Texte extrait –

#####

Ce point d'ailleurs sépare en même temps paradoxalement l'évolutionniste et le néo-védantin : du point de vue d'un éveil évolutif radical les reconstitutions de la science mentale manquent le fait actuel et absolu de la conscience de la matière. Autrement dit il manque à l'évolutionnisme scientifique la reconnaissance de la Conscience comme condition de possibilité de la connaissance. Personne n'a jamais vu quoi que ce soit en dehors de la Conscience. 
Mais précisément l'éveil évolutif réinterprète l'évolutionnisme en fonction de cette donnée. Et il cherche à voir comment la matière consciente puisqu'elle est toujours manifestée comme une perception de la consciente peut évoluer.
Un éveil évolutif peut-il ne pas entrevoir au cœur même de la corporéité l'absolu qui cherche à se reconnaître ? L'affirmation que le vide est la forme et la forme le vide questionne l'éveil humain standard en tant qu'il ne parvient pas à saisir l'émergence du phénomène matériel lui-même. Répondre par le biais d'une critique voyant là un questionnement purement intellectuel n'est pas satisfaisant. Il y a un déficit de conscience dans la prise de conscience de CELA du côté de la matière qui stimule l'insatisfaction de l'âme qui aspire à évoluer et qui rend honneur au savoir mental matérialiste développé en Occident et qui a bouleversé le destin de l'humanité.

#####

Données fournies –
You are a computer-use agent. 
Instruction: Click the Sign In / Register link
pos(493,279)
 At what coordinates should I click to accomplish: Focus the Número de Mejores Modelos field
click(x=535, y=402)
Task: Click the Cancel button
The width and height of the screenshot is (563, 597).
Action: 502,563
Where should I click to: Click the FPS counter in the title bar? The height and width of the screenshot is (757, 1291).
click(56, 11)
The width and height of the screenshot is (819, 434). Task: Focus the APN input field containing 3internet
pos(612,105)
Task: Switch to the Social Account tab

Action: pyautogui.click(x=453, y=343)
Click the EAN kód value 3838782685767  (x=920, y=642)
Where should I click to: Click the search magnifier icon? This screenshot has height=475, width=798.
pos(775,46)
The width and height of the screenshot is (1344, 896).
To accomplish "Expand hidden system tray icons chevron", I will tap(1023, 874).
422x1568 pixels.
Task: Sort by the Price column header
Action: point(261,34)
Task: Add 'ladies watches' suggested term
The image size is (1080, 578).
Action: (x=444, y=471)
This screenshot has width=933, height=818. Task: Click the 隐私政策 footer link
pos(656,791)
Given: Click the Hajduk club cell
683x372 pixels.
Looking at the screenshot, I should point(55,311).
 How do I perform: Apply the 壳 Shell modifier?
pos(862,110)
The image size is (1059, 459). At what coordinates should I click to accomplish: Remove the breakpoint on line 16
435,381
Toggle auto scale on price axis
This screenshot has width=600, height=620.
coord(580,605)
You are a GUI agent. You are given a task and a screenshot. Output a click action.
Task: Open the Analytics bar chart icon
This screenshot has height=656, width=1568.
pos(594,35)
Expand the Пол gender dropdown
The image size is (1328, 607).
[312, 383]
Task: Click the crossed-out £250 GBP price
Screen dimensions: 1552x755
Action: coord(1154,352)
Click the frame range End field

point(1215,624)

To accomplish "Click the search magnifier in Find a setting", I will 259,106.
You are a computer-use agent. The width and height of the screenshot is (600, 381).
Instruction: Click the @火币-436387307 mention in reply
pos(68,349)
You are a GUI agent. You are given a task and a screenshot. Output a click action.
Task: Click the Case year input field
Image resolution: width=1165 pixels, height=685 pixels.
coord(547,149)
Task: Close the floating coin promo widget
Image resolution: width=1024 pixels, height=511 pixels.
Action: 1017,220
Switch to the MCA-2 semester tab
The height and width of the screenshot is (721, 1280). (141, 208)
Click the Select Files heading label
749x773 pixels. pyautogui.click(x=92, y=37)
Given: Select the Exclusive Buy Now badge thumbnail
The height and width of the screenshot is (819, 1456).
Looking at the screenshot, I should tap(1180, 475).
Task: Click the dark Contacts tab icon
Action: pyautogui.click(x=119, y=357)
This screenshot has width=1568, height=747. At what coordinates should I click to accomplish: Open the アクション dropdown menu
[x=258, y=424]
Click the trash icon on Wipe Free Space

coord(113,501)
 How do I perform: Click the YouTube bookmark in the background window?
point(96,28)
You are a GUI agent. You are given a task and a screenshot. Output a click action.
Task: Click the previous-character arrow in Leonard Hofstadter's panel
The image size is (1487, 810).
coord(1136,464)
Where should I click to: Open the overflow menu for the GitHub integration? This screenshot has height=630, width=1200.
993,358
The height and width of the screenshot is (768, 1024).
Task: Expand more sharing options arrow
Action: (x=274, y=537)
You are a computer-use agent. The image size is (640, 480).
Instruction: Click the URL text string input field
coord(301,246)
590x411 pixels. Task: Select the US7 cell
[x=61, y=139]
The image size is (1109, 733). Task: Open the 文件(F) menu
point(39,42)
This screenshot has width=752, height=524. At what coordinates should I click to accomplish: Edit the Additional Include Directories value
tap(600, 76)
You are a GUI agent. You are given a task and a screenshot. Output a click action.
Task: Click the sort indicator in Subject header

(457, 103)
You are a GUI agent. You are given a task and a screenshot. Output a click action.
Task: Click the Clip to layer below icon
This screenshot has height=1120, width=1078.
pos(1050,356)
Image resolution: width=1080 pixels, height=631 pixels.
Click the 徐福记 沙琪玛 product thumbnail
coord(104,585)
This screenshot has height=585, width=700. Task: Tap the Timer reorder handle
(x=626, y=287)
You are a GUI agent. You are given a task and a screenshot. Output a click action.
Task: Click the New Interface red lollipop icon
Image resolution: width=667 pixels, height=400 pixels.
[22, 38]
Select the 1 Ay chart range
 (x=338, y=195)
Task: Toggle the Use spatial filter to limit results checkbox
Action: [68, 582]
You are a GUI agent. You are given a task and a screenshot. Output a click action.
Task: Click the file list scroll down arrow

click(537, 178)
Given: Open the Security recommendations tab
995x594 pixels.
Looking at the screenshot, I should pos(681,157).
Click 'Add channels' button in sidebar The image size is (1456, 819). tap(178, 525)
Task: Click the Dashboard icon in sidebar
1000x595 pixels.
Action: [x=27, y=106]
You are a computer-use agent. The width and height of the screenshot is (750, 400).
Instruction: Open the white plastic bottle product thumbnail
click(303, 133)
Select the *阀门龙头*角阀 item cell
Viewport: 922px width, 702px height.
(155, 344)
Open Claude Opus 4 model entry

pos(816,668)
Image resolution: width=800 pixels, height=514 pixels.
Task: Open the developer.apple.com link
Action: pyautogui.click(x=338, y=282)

#####

Consigne donnée A – Indiquez combien de lignes des entrées contiennent la chaîne « Expand », en respectant la casse. Donnez uniquement le nombre.
Consigne donnée B – Reprenez le texte sur l'éveil évolutif et poursuivez-le à partir de sa dernière phrase.

Réponse à l'exercice A – 3

Réponse à l'exercice B –
L'éveil s'est manifesté sur le plan mental comme conscience de la présence de CELA, il a peu à peu investi le cœur et notre monde émotionnel en devenant l'amour de CELA. Il peut rayonner dans notre monde pulsionnel et sublimer ces forces jusque là en grande part inconscientes. Ce rayonnement en profondeur de CELA dans sa manifestation distingue à l'évidence certains êtres éveillés des autres. A partir de là, ne peut-on pas envisager un éveil qui s'étendrait au soubassement physique du monde pulsionnel ?


Il n'y a rien en dehors de cette conscience-ci ici et maintenant mais c'est une monade. Une monade est une partie-tout en dehors de la quelle rien n'existe. Quand nous retrouverons untel nous apprendrons qu'il s'est passé telle chose que nous pourrons constater dans un prochain ici et maintenant et qui n'était pas encore manifeste dans cet ici et maintenant. A vrai dire tout est ici et maintenant, rien n'existe en dehors mais l’autocréation qui engendre le ici et maintenant nous échappe pour la plus grande part même si par des pressentiments et le développement d'une l'intuition intelligence du tout dans la partie, nous en y prenons part. Ceci explique les coïncidences significatives.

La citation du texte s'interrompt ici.